All model binaries (.pkl, .onnx, *_xgb.json, *_lgb.txt) are stored on Cloudflare R2, not in Git. The repository contains only code and small metadata JSON files.
Bucket: novosky-models
Current tag: v20260415 (Phase 15)
User lane: pull approved revisions only. Developer lane: push approved revisions after weekly optimization/retraining and announce which tag each profile (1-5) should use.
Credentials are required for both push and pull. The bucket is private — there is no anonymous access. Add CF_R2_ACCESS_KEY_ID and CF_R2_SECRET_ACCESS_KEY to .env before running any r2_hub.py command.
Common commands
# Pull latest models (after a fresh clone or on a new server)
python ml/r2_hub.py --pull
# Pull a profile-specific approved revision (recommended for users)
python ml/r2_hub.py --pull --revision vYYYYMMDD-p3
# Push after a retrain (auto-creates tag vYYYYMMDD)
python ml/r2_hub.py --push
# Push directly from the training script
python train_ml_model.py --ensemble --position --push-to-hub
# List all version tags
python ml/r2_hub.py --list
# Roll back to a specific version
python ml/r2_hub.py --pull --revision v20260414
# Create a named tag without uploading new files
python ml/r2_hub.py --tag-only v15-production "Phase 15 validated"
Storage layout
signal/
ensemble_rf.pkl # latest signal model (Random Forest)
***
- **SET TASK A**
Name every file type of model binary that the R2 model storage text says is kept on Cloudflare R2 rather than in Git.
- **SET TASK B**
In the listing, switch "column" to "field" in the lines starting at the one containing "Click the attachment column paperclip icon" and ending at the one containing "point(64,69)", and give only those lines.

- **RECORDS SHOWN**
***
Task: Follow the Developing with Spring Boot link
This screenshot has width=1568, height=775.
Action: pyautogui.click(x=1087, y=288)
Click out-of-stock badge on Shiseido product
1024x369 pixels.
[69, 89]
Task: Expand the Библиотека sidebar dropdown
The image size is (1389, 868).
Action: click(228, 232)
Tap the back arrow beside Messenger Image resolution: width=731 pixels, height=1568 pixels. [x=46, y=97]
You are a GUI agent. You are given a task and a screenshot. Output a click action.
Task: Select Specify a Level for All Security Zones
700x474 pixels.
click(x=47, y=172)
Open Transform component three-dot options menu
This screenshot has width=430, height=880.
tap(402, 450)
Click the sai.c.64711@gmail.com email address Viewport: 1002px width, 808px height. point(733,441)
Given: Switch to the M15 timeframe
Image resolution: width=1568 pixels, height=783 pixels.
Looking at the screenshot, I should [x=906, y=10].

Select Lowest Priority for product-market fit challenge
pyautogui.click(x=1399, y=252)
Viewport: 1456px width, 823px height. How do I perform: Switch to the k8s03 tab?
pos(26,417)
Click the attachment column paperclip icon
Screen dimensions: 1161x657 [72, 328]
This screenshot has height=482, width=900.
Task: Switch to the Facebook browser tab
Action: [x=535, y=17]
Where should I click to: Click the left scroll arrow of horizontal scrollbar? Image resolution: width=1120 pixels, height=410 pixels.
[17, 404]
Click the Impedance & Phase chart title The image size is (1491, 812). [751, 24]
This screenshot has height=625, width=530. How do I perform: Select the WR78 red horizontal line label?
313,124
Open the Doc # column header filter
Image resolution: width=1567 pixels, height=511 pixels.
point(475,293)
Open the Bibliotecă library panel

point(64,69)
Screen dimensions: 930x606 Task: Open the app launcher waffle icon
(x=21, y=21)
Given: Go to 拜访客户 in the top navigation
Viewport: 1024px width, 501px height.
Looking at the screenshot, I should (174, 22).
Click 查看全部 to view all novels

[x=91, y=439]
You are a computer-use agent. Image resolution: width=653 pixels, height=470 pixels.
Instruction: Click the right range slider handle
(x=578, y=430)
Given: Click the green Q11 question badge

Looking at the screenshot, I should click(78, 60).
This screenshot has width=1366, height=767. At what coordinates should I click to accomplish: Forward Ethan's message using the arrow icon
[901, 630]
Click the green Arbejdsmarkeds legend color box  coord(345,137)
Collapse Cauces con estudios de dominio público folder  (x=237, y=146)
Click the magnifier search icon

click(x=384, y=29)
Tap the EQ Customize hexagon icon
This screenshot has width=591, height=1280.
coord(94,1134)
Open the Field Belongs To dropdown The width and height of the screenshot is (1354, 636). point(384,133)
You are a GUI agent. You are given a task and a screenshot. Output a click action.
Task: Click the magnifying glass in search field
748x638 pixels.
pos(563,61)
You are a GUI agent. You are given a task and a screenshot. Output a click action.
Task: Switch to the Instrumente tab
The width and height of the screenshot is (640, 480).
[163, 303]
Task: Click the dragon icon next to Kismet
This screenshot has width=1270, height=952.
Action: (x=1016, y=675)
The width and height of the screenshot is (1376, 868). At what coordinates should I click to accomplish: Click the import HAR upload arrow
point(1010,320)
***
- **TASK OUTPUT A**
.pkl, .onnx, *_xgb.json, *_lgb.txt

- **TASK OUTPUT B**
Click the attachment field paperclip icon
Screen dimensions: 1161x657 [72, 328]
This screenshot has height=482, width=900.
Task: Switch to the Facebook browser tab
Action: [x=535, y=17]
Where should I click to: Click the left scroll arrow of horizontal scrollbar? Image resolution: width=1120 pixels, height=410 pixels.
[17, 404]
Click the Impedance & Phase chart title The image size is (1491, 812). [751, 24]
This screenshot has height=625, width=530. How do I perform: Select the WR78 red horizontal line label?
313,124
Open the Doc # field header filter
Image resolution: width=1567 pixels, height=511 pixels.
point(475,293)
Open the Bibliotecă library panel

point(64,69)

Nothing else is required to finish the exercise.